What the task requires
Please set down every entry below exactly as given.

** Opening Given data block **

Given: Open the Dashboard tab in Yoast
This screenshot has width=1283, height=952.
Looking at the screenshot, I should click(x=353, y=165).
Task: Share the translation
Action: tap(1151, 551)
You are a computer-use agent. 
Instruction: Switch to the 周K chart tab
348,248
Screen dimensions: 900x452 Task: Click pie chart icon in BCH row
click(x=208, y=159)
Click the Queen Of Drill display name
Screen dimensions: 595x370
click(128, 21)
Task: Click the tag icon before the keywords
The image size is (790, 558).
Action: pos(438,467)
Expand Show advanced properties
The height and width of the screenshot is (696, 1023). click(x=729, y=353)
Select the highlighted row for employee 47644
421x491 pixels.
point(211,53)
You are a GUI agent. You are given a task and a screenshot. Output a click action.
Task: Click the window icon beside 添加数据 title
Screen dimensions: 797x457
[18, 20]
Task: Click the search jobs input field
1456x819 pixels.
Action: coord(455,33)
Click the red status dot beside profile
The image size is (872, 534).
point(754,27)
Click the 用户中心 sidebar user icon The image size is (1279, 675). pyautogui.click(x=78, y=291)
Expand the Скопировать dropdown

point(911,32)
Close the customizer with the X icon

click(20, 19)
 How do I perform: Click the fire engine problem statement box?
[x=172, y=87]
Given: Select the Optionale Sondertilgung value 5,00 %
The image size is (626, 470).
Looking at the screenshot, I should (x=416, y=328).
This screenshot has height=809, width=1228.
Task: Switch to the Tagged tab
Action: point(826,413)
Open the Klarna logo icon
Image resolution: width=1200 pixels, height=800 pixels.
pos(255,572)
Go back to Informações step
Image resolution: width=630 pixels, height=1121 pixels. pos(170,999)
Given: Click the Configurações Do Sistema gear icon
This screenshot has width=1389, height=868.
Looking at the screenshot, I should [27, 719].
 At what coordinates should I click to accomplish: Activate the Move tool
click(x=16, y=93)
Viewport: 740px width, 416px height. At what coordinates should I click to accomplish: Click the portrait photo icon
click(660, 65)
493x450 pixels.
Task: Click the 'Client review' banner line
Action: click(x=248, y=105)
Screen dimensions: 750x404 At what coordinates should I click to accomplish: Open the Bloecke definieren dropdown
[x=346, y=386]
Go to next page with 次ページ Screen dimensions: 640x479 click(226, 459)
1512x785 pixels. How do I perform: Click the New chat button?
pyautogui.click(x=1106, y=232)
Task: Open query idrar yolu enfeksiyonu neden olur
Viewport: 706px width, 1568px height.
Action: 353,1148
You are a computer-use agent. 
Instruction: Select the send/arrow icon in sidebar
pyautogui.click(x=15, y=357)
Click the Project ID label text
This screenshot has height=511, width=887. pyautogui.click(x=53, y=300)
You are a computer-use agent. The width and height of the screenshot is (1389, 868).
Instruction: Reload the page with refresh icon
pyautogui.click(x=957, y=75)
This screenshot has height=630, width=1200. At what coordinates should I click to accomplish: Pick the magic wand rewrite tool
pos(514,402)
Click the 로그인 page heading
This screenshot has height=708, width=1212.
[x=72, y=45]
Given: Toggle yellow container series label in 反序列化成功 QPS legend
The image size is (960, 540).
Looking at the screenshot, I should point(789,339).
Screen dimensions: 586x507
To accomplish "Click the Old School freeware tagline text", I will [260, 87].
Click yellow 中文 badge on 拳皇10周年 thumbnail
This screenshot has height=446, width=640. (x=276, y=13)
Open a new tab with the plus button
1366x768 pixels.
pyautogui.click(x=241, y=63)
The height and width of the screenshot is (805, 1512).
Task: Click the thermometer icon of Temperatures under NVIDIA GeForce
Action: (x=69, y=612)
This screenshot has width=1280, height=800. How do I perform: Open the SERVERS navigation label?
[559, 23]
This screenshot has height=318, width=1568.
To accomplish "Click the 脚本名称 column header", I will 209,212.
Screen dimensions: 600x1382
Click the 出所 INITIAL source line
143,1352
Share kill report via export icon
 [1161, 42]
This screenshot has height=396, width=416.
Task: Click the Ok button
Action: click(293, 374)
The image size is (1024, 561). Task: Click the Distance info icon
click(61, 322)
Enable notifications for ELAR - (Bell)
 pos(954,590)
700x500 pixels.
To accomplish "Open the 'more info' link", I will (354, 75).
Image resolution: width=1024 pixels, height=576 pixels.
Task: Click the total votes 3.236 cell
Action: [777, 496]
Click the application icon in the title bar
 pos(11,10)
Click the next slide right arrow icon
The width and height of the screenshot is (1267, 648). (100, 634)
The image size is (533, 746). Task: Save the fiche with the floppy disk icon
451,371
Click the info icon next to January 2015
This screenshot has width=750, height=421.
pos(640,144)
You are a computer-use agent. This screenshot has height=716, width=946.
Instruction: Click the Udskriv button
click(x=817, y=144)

** Closing Given data block **

Task output
Given: Open the Dashboard tab in Yoast
This screenshot has width=1283, height=952.
Looking at the screenshot, I should click(x=353, y=165).
Task: Share the translation
Action: tap(1151, 551)
You are a computer-use agent. 
Instruction: Switch to the 周K chart tab
348,248
Screen dimensions: 900x452 Task: Click pie chart icon in BCH row
click(x=208, y=159)
Click the Queen Of Drill display name
Screen dimensions: 595x370
click(128, 21)
Task: Click the tag icon before the keywords
The image size is (790, 558).
Action: pos(438,467)
Expand Show advanced properties
The height and width of the screenshot is (696, 1023). click(x=729, y=353)
Select the highlighted row for employee 47644
421x491 pixels.
point(211,53)
You are a GUI agent. You are given a task and a screenshot. Output a click action.
Task: Click the window icon beside 添加数据 title
Screen dimensions: 797x457
[18, 20]
Task: Click the search jobs input field
1456x819 pixels.
Action: coord(455,33)
Click the red status dot beside profile
The image size is (872, 534).
point(754,27)
Click the 用户中心 sidebar user icon The image size is (1279, 675). pyautogui.click(x=78, y=291)
Expand the Скопировать dropdown

point(911,32)
Close the customizer with the X icon

click(20, 19)
 How do I perform: Click the fire engine problem statement box?
[x=172, y=87]
Given: Select the Optionale Sondertilgung value 5,00 %
The image size is (626, 470).
Looking at the screenshot, I should (x=416, y=328).
This screenshot has height=809, width=1228.
Task: Switch to the Tagged tab
Action: point(826,413)
Open the Klarna logo icon
Image resolution: width=1200 pixels, height=800 pixels.
pos(255,572)
Go back to Informações step
Image resolution: width=630 pixels, height=1121 pixels. pos(170,999)
Given: Click the Configurações Do Sistema gear icon
This screenshot has width=1389, height=868.
Looking at the screenshot, I should [27, 719].
 At what coordinates should I click to accomplish: Activate the Move tool
click(x=16, y=93)
Viewport: 740px width, 416px height. At what coordinates should I click to accomplish: Click the portrait photo icon
click(660, 65)
493x450 pixels.
Task: Click the 'Client review' banner line
Action: click(x=248, y=105)
Screen dimensions: 750x404 At what coordinates should I click to accomplish: Open the Bloecke definieren dropdown
[x=346, y=386]
Go to next page with 次ページ Screen dimensions: 640x479 click(226, 459)
1512x785 pixels. How do I perform: Click the New chat button?
pyautogui.click(x=1106, y=232)
Task: Open query idrar yolu enfeksiyonu neden olur
Viewport: 706px width, 1568px height.
Action: 353,1148
You are a computer-use agent. 
Instruction: Select the send/arrow icon in sidebar
pyautogui.click(x=15, y=357)
Click the Project ID label text
This screenshot has height=511, width=887. pyautogui.click(x=53, y=300)
You are a computer-use agent. The width and height of the screenshot is (1389, 868).
Instruction: Reload the page with refresh icon
pyautogui.click(x=957, y=75)
This screenshot has height=630, width=1200. At what coordinates should I click to accomplish: Pick the magic wand rewrite tool
pos(514,402)
Click the 로그인 page heading
This screenshot has height=708, width=1212.
[x=72, y=45]
Given: Toggle yellow container series label in 反序列化成功 QPS legend
The image size is (960, 540).
Looking at the screenshot, I should point(789,339).
Screen dimensions: 586x507
To accomplish "Click the Old School freeware tagline text", I will [260, 87].
Click yellow 中文 badge on 拳皇10周年 thumbnail
This screenshot has height=446, width=640. (x=276, y=13)
Open a new tab with the plus button
1366x768 pixels.
pyautogui.click(x=241, y=63)
The height and width of the screenshot is (805, 1512).
Task: Click the thermometer icon of Temperatures under NVIDIA GeForce
Action: (x=69, y=612)
This screenshot has width=1280, height=800. How do I perform: Open the SERVERS navigation label?
[559, 23]
This screenshot has height=318, width=1568.
To accomplish "Click the 脚本名称 column header", I will 209,212.
Screen dimensions: 600x1382
Click the 出所 INITIAL source line
143,1352
Share kill report via export icon
 [1161, 42]
This screenshot has height=396, width=416.
Task: Click the Ok button
Action: click(293, 374)
The image size is (1024, 561). Task: Click the Distance info icon
click(61, 322)
Enable notifications for ELAR - (Bell)
 pos(954,590)
700x500 pixels.
To accomplish "Open the 'more info' link", I will (354, 75).
Image resolution: width=1024 pixels, height=576 pixels.
Task: Click the total votes 3.236 cell
Action: [777, 496]
Click the application icon in the title bar
 pos(11,10)
Click the next slide right arrow icon
The width and height of the screenshot is (1267, 648). (100, 634)
The image size is (533, 746). Task: Save the fiche with the floppy disk icon
451,371
Click the info icon next to January 2015
This screenshot has width=750, height=421.
pos(640,144)
You are a computer-use agent. This screenshot has height=716, width=946.
Instruction: Click the Udskriv button
click(x=817, y=144)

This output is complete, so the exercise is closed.